▶ **Exercise brief**: Using the data below, output the first line and every line after it up to and including the line containing "[도움이 되지 않음] (139, 226)", exactly as written and with nothing added.

▶ **Saved data entries**:
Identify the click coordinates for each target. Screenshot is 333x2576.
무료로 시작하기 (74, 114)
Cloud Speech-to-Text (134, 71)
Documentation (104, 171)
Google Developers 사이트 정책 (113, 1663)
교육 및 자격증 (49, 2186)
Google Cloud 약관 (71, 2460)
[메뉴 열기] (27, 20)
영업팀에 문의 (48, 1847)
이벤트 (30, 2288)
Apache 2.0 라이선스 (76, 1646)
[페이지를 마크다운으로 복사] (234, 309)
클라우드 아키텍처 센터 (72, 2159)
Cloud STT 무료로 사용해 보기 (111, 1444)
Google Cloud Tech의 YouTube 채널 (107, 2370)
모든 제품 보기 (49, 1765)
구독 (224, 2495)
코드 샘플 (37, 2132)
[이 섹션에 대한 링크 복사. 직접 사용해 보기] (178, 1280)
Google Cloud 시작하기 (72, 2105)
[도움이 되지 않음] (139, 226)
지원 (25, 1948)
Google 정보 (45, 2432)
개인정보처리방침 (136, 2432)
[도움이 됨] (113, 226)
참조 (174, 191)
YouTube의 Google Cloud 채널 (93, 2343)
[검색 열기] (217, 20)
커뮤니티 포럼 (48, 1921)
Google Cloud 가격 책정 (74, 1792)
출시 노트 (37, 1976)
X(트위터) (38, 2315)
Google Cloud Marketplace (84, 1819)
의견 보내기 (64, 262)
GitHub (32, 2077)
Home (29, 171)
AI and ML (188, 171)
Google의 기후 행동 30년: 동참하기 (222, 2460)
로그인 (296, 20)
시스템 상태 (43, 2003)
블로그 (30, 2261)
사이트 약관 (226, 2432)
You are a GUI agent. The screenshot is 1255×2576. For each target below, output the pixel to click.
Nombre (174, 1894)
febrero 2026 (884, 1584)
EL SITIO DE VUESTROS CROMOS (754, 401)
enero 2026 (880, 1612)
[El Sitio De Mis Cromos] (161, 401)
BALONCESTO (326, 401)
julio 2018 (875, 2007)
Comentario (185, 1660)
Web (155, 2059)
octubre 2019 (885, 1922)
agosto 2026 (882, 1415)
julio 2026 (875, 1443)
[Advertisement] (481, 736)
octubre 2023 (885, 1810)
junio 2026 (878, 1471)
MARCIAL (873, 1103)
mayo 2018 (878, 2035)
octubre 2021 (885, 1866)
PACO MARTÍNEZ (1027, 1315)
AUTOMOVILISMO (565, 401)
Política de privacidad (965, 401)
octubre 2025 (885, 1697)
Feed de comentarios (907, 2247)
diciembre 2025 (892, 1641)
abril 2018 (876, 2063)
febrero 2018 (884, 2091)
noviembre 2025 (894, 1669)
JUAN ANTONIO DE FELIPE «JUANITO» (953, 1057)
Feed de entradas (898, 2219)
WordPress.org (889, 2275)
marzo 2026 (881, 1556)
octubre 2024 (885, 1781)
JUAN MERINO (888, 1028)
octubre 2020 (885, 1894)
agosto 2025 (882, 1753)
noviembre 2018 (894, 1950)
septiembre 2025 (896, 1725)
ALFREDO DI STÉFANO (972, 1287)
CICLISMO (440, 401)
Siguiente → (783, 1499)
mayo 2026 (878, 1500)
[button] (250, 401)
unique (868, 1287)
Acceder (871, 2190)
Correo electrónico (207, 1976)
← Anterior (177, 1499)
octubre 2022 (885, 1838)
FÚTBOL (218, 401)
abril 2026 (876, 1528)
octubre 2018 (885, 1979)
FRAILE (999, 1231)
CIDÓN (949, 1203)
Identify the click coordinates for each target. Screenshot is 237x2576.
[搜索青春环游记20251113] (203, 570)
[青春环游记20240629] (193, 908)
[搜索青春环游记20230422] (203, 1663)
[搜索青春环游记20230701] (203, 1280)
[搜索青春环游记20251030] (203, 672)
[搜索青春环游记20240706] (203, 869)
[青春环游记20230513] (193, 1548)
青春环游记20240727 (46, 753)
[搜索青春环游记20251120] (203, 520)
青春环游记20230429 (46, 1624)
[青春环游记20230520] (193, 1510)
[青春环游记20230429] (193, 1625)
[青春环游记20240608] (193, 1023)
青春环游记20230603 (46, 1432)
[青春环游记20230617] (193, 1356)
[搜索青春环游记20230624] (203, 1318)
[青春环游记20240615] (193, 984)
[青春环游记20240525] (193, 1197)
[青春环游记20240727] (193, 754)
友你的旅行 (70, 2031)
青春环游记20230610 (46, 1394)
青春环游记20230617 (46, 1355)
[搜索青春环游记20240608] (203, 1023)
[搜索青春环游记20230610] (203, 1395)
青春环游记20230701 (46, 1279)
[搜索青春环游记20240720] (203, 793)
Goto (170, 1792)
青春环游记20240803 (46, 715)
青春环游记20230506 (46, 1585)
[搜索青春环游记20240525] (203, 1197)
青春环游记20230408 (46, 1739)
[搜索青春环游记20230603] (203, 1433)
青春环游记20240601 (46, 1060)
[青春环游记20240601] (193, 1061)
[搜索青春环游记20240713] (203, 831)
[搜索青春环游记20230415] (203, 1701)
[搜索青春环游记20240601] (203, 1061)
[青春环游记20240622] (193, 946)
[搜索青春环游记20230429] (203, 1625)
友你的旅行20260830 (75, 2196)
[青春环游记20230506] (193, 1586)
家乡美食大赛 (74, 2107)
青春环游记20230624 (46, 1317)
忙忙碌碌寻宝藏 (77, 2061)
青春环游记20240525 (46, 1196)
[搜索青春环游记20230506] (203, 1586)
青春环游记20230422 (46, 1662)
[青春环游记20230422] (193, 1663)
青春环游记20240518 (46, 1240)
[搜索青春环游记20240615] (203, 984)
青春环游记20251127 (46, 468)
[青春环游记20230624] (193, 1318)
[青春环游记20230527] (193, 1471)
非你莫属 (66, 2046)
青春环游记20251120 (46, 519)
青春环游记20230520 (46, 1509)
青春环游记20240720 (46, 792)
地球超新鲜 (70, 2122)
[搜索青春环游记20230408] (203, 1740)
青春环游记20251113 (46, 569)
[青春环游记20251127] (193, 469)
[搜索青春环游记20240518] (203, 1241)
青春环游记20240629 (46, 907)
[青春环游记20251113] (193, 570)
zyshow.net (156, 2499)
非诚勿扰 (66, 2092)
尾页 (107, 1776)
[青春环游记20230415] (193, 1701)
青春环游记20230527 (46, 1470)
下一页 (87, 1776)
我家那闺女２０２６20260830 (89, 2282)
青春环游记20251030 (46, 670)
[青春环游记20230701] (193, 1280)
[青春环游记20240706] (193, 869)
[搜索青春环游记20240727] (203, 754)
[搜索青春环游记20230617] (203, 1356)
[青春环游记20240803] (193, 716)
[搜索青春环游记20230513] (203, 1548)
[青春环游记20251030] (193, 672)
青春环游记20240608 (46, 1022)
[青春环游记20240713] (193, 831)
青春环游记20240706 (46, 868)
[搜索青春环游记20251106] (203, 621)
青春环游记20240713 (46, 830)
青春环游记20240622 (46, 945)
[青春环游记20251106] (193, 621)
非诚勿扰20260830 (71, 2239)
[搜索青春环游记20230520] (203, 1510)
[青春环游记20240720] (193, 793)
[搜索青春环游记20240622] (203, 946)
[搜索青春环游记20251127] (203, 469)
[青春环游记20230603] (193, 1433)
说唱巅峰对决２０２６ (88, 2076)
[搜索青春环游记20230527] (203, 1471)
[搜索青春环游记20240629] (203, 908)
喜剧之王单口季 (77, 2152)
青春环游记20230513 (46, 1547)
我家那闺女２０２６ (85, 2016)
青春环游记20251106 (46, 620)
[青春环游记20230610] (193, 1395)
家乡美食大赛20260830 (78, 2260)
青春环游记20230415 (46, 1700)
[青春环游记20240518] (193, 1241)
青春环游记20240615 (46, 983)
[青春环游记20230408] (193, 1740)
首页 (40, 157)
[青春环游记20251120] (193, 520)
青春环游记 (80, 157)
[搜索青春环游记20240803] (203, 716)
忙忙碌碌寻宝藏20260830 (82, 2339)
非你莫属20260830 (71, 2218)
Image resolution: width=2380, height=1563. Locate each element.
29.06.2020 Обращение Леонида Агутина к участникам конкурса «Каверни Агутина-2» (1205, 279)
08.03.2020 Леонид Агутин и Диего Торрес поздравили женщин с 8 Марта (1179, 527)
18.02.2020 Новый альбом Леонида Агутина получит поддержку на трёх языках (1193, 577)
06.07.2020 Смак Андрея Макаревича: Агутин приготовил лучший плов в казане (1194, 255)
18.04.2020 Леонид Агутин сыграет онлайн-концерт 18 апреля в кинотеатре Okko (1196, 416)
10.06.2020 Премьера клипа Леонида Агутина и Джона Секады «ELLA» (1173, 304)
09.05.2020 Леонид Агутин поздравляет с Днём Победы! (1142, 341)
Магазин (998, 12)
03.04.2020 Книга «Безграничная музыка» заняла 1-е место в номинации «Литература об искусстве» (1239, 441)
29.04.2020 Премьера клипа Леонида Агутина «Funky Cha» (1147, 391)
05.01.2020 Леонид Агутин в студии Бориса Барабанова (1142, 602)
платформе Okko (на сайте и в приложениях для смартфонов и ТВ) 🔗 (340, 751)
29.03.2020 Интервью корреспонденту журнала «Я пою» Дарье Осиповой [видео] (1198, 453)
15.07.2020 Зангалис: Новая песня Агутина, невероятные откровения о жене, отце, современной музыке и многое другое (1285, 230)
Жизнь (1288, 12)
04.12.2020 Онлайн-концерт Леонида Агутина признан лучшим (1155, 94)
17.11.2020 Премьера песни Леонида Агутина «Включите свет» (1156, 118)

▶ **Expected output**:
Identify the click coordinates for each target. Screenshot is 333x2576.
무료로 시작하기 (74, 114)
Cloud Speech-to-Text (134, 71)
Documentation (104, 171)
Google Developers 사이트 정책 (113, 1663)
교육 및 자격증 (49, 2186)
Google Cloud 약관 (71, 2460)
[메뉴 열기] (27, 20)
영업팀에 문의 (48, 1847)
이벤트 (30, 2288)
Apache 2.0 라이선스 (76, 1646)
[페이지를 마크다운으로 복사] (234, 309)
클라우드 아키텍처 센터 (72, 2159)
Cloud STT 무료로 사용해 보기 (111, 1444)
Google Cloud Tech의 YouTube 채널 (107, 2370)
모든 제품 보기 (49, 1765)
구독 (224, 2495)
코드 샘플 (37, 2132)
[이 섹션에 대한 링크 복사. 직접 사용해 보기] (178, 1280)
Google Cloud 시작하기 (72, 2105)
[도움이 되지 않음] (139, 226)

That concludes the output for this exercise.